The idea is quite simple (see Figure 1). We generate \(N\) random points uniformly distributed inside the square with corners at \((-1, -1)\) and \((1, 1)\). Let \(x\) be the number of points that lie inside the circle inscribed in the square; then, the ratio \(x / N\) is an approximation of the ratio between the area of the circle and the area of the square. Since the area of the circle is \(\pi\) and the area of the square is \(4\), we have \(x/N \approx \pi / 4\) which yelds \(\pi \approx 4x / N\). This estimate becomes more accurate as the number of points \(N\) increases.

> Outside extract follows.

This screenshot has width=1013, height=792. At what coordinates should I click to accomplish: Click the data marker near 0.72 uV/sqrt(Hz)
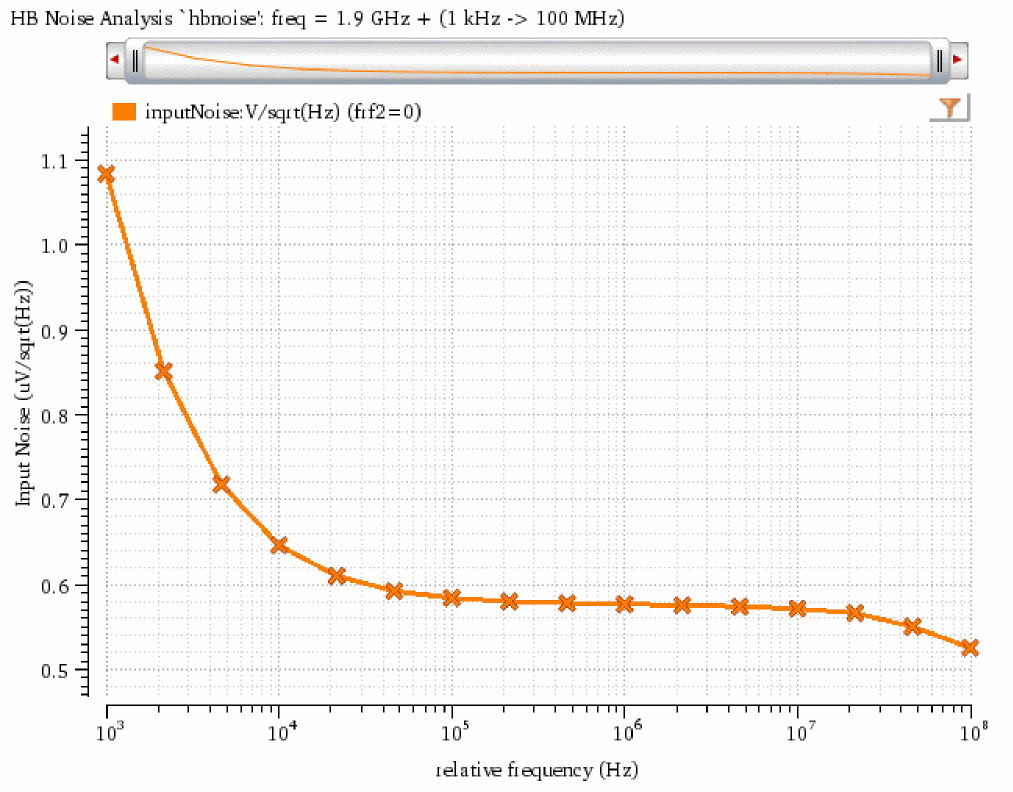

Modify the serial program to parallelize the computation. Several parallelization strategies are possible, but for now you are advised to implement the following one (\(P\) is the number of MPI processes):

Each process gets the value of the number of points \(N\) from the command line; you may initially assume that \(N\) is a multiple of \(P\), and then relax this requirement to make the program with any value of \(N\).

Each process \(p\), including the master, generates \(N/P\) random points and keeps track of the number \(x_p\) of points inside the circle;

Each process \(p > 0\) sends its local value \(x_p\) to the master using point-to-point send/receive operations.

The master receives \(x_p\) from all each process \(p = 1, \ldots, P-1\) (the master already knows \(x_0\)), computes their sum \(x\) and the prints the approximate value of \(\pi\) as \((4x / N)\).

Step 3 above should be performed using send/receive operations. However, note that this is not efficient and should be done using the MPI reduction operation that will be introduced in the next lecture.